9/30/2009 02:21:00 PM  
Blogger Chardonnay Chap said...

It was intended as an illustration that a lot of what professional (=serious?) journalists publish isn't true, and the pieces that aren't constitute 'falsehood, distortion or propaganda'. Sorry if that wasn't clear. So criticising the Express (for frequently printing misleading stories - especially on health) and Cohen for affecting to be naive as to believe that 'serious journalists' are always truthful. But not criticising Goldacre, who is an exception among serious journalists, if indeed, he can be counted as one.

9/30/2009 03:10:00 PM  
Blogger Tim Wilkinson said...

I notice Nick tries some oblique sophistry, too - hinting at the argument:

Yes, OK ND didn't lie
And in fact ND is a serious journalist
Which goes to show I was right that serious journalists don't lie.

Of course he can only hint at it, as stating it any more explicitly would require a contempt for the reader that even Nick can't quite muster yet.

I also liked his description of one of the two kinds of journalistic 'mistake': "People see the same information through different ideological spectacles, and reach wildly different conclusions."

Whoops! Silly me. I must have let these ideological spectacles of mine get in the way of correctly reporting the facts!

The other kind of mistake, btw, is, er, actually making a mistake. The strong implication is that it will always be blameless, rather than negligent - but of course a wearing 'laziness spectacles' isn't something a serious journalist would do, so that's ruled out by the factproofing that CC points out.
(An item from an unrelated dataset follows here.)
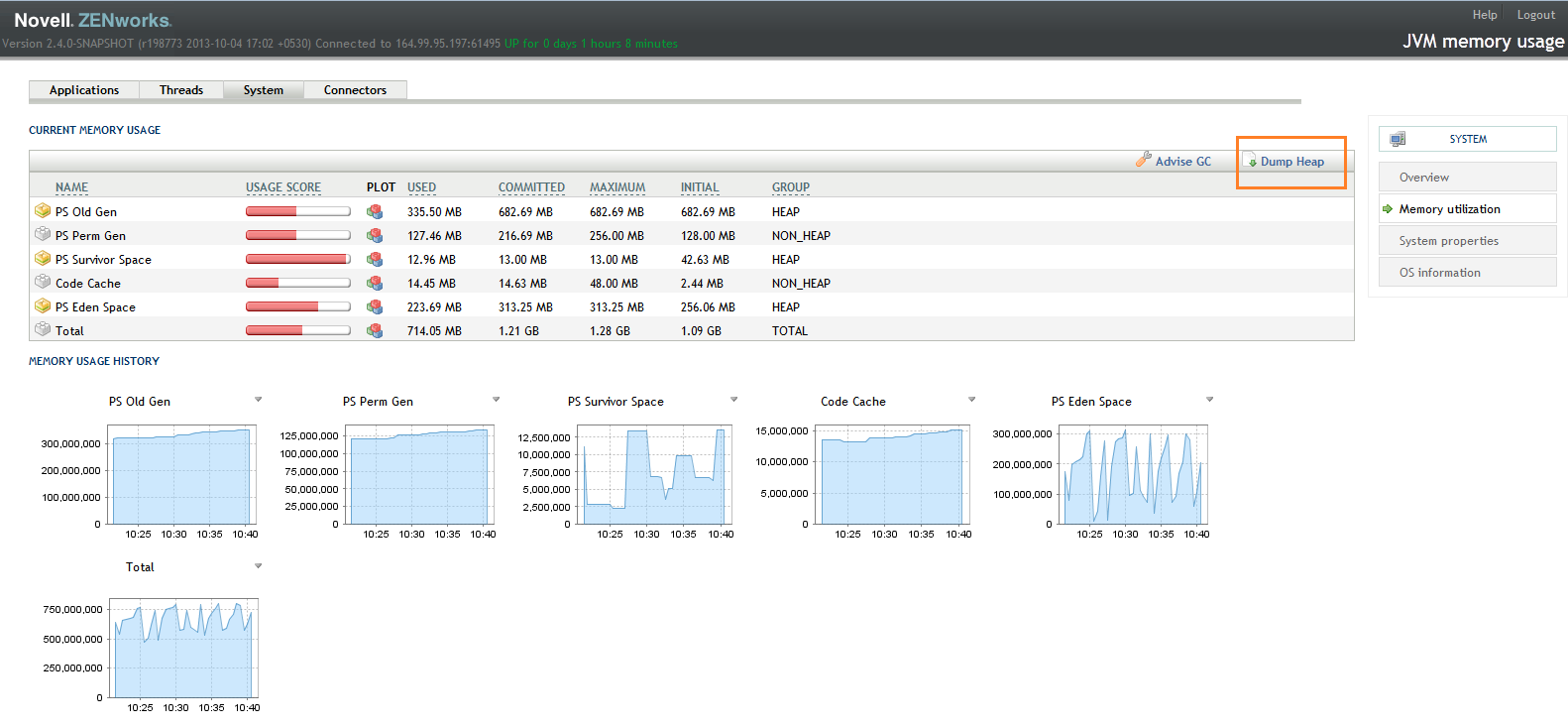The width and height of the screenshot is (1568, 728).
Task: Expand the Code Cache chart dropdown arrow
Action: tap(972, 400)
But might any journos wear 'keeping your job goggles'? Or perhaps a 'bigging up your mates' monocle?

Do any other readers have amusing ideas for journalistic eyewear which could lead to mistaken 'conclusions' about the facts?

9/30/2009 03:43:00 PM  
Anonymous Anonymous said...

well beer goggles, obviously, in Nick's case

9/30/2009 05:37:00 PM  
Anonymous Anonymous said...

"my experience of serious print journalists and broadcasters is that they do not engage in falsehood, distortion and propaganda."
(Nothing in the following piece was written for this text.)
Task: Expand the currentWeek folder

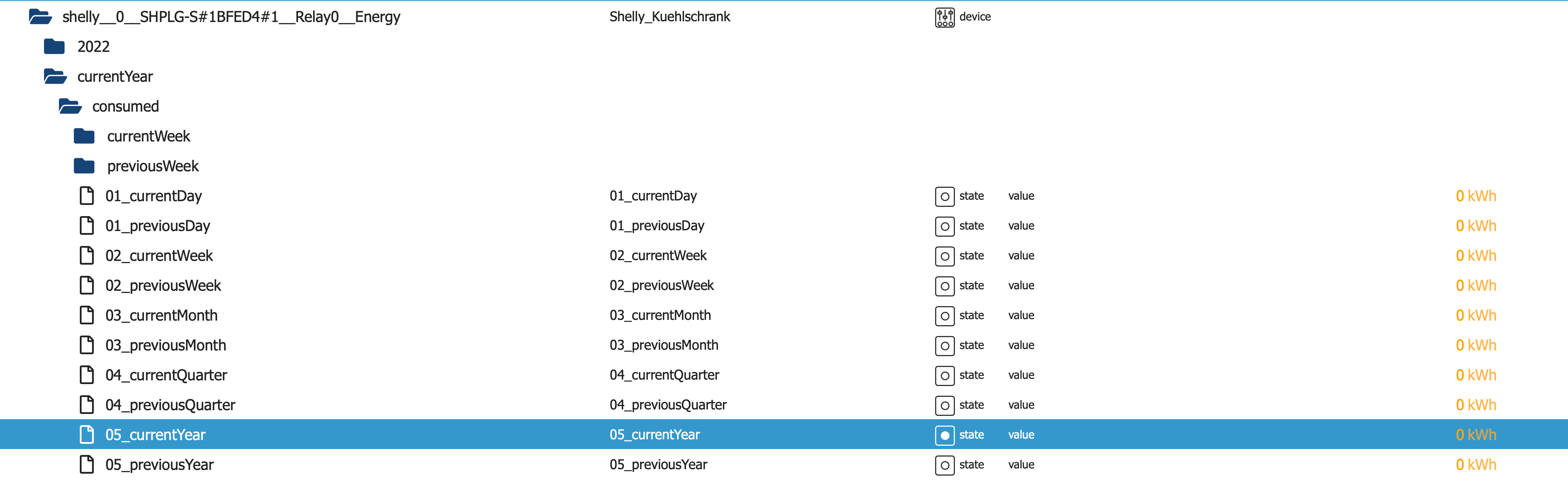Action: [84, 136]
Whenever I read a phrase like 'serious print journalists' I think of the demolition job Glenn Greenwald at Salon did of the real meaning of this phrase (e.g. 'journalists who toe the media line, including every dumb talking point the Republican noise machine spits out'). Martin Kettle is another example of someone forever waving his Seriousness about in public and expecting people to admire it.

[redpesto]

9/30/2009 11:02:00 PM  
Anonymous Anonymous said...

I was also thinking of Glenn Greenwald's analysis when I read Cohen's "apology". Greenwald's analysis is that "serious journalists" in practice mean those who repeat the inside-the-Beltway received wisdom, while often the received wisdom is wrong. Davies does what we expect of journalists, which is point out where the received wisdom is wrong. He gets little thanks for it, of course.

Guano

10/01/2009 07:12:00 AM  
Anonymous organic cheeseboard said...

I wonder if Cohen's experience of serious journalism bears any relation to how he treated his source in that recent 'Mathmos hate the libel laws' piece? You know, the one where he distorted everything he was told in order to provide propaganda for a cause he believes in?

I also liek the way he's banging the drum for seriousness and truthfulness in an 'apology' which actively lies about what he's apologising for.

This takes us back to my central problem with the way Nick writes on libel - he fronts as someone serious and idealistic but actively lies about the Singh case - the Eady interpretation of Singh's words is not 'unlikely' at all, it's linguistically very sound and is in no way a 'misinterpretation'. Cohen's banging on about how evil libel is misses another central problem - that Singh was caught out because he was writing lazily, as Nick does so, so often - as he certainly did about Nick Davies, hence no blog posts for the next month.

and how weird that he allies himself with Ben Goldacre, whose columns are really to do with exposing Bad Journalism, not Bad Science.

10/01/2009 07:25:00 AM  
Anonymous Anonymous said...

Goldacre is the man that Cohen wants to be. Actually, that's not true: Goldacre is the man that Cohen thinks he already is.